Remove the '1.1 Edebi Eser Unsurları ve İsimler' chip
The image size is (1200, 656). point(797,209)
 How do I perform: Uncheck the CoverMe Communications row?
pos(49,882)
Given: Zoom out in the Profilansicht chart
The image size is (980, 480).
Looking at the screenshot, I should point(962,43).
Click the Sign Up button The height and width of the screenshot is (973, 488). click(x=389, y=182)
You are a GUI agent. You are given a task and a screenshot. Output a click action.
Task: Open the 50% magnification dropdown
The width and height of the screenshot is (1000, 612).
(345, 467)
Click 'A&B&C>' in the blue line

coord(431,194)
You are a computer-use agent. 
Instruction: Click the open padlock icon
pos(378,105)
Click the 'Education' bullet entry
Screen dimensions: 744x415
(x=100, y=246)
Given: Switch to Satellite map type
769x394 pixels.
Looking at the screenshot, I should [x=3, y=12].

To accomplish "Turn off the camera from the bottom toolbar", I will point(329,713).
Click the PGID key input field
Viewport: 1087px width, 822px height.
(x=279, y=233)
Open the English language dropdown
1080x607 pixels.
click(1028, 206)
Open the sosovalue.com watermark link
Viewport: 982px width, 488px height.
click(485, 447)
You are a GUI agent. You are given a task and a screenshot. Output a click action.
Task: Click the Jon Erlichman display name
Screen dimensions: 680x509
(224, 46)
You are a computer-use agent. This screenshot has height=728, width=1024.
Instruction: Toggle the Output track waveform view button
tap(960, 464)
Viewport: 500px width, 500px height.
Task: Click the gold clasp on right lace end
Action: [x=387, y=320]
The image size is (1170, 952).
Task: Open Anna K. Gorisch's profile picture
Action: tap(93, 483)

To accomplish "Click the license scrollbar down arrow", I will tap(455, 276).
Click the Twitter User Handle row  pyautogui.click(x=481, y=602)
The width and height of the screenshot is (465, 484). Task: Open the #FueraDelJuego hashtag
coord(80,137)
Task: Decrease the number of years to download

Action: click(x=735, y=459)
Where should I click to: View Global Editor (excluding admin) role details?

────────

▶ _Aim of the exercise_: Restate the whole of the material exactly.

▶ _Response to this task_:
Remove the '1.1 Edebi Eser Unsurları ve İsimler' chip
The image size is (1200, 656). point(797,209)
 How do I perform: Uncheck the CoverMe Communications row?
pos(49,882)
Given: Zoom out in the Profilansicht chart
The image size is (980, 480).
Looking at the screenshot, I should point(962,43).
Click the Sign Up button The height and width of the screenshot is (973, 488). click(x=389, y=182)
You are a GUI agent. You are given a task and a screenshot. Output a click action.
Task: Open the 50% magnification dropdown
The width and height of the screenshot is (1000, 612).
(345, 467)
Click 'A&B&C>' in the blue line

coord(431,194)
You are a computer-use agent. 
Instruction: Click the open padlock icon
pos(378,105)
Click the 'Education' bullet entry
Screen dimensions: 744x415
(x=100, y=246)
Given: Switch to Satellite map type
769x394 pixels.
Looking at the screenshot, I should [x=3, y=12].

To accomplish "Turn off the camera from the bottom toolbar", I will point(329,713).
Click the PGID key input field
Viewport: 1087px width, 822px height.
(x=279, y=233)
Open the English language dropdown
1080x607 pixels.
click(1028, 206)
Open the sosovalue.com watermark link
Viewport: 982px width, 488px height.
click(485, 447)
You are a GUI agent. You are given a task and a screenshot. Output a click action.
Task: Click the Jon Erlichman display name
Screen dimensions: 680x509
(224, 46)
You are a computer-use agent. This screenshot has height=728, width=1024.
Instruction: Toggle the Output track waveform view button
tap(960, 464)
Viewport: 500px width, 500px height.
Task: Click the gold clasp on right lace end
Action: [x=387, y=320]
The image size is (1170, 952).
Task: Open Anna K. Gorisch's profile picture
Action: tap(93, 483)

To accomplish "Click the license scrollbar down arrow", I will tap(455, 276).
Click the Twitter User Handle row  pyautogui.click(x=481, y=602)
The width and height of the screenshot is (465, 484). Task: Open the #FueraDelJuego hashtag
coord(80,137)
Task: Decrease the number of years to download

Action: click(x=735, y=459)
Where should I click to: View Global Editor (excluding admin) role details?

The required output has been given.